#### EXERCISE INSTRUCTIONS
Once the line containing "You are a GUI" is found in the data below, repeat it and every later line exactly, leaving the pictures out.
━━ EXTRACTED DATA
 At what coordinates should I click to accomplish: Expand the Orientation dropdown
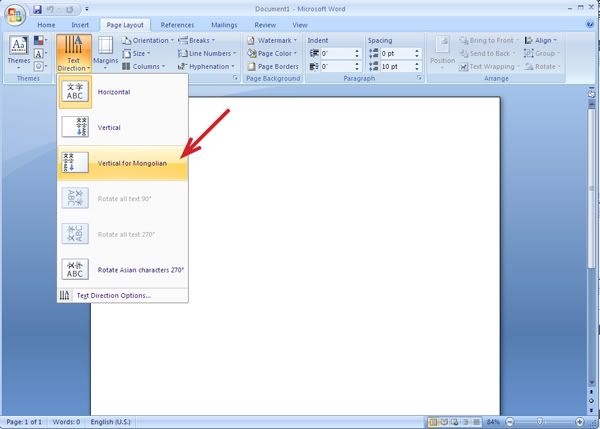pyautogui.click(x=148, y=41)
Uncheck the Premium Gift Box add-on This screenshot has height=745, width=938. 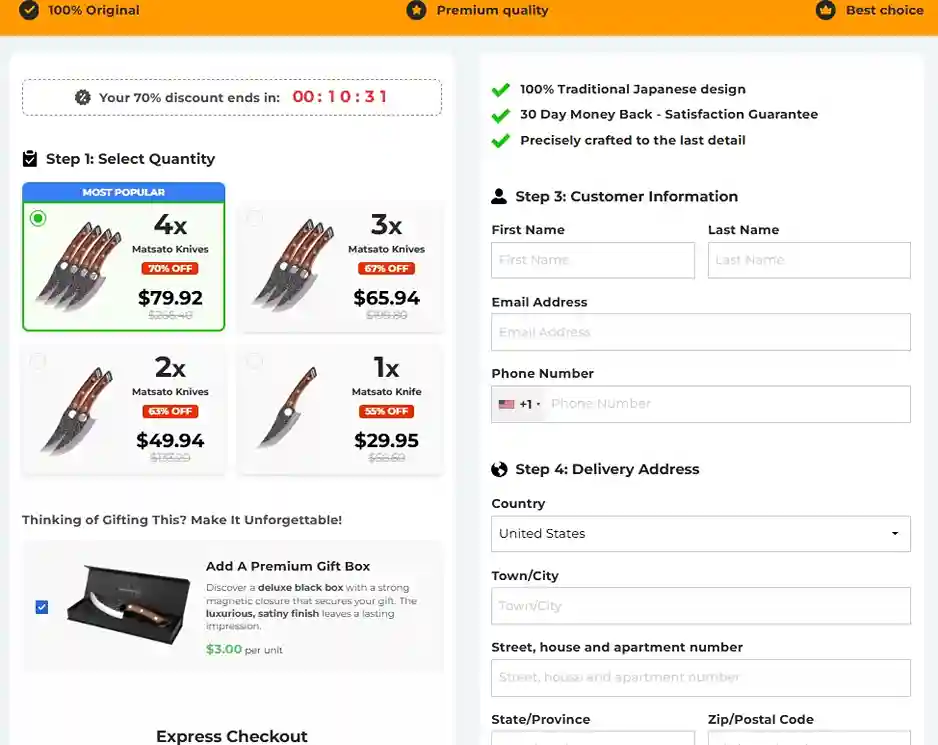[x=41, y=606]

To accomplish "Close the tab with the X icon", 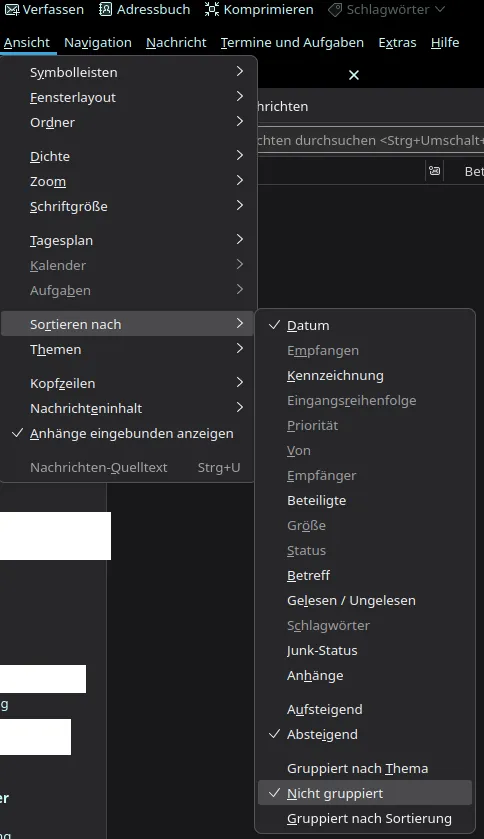I will [354, 75].
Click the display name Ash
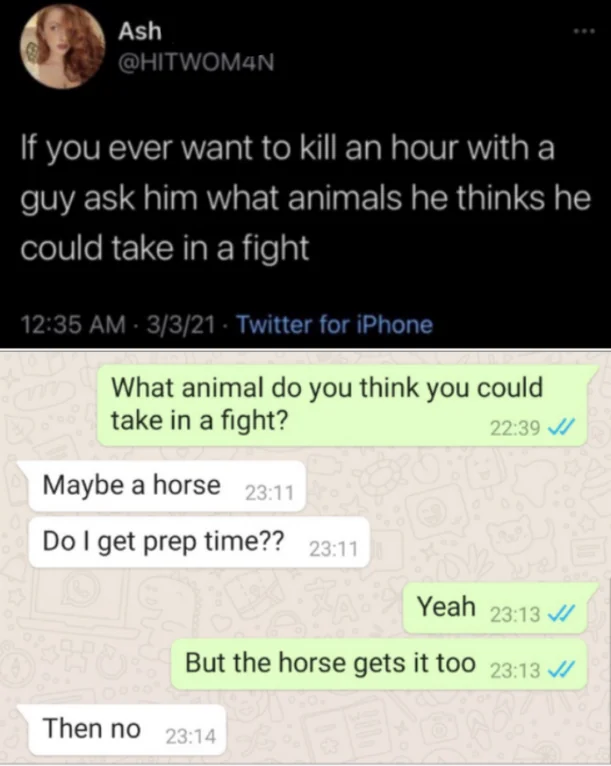This screenshot has height=766, width=611. [x=140, y=31]
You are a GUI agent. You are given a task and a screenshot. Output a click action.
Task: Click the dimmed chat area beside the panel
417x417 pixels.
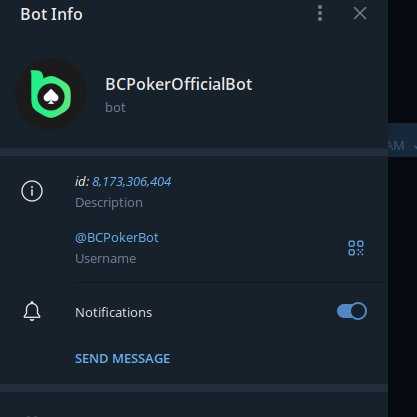pos(402,267)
━━━━
#### RESPONSE BELOW
You are a GUI agent. You are given a task and a screenshot. Output a click action.
Task: Click the dimmed chat area beside the panel
417x417 pixels.
pos(402,267)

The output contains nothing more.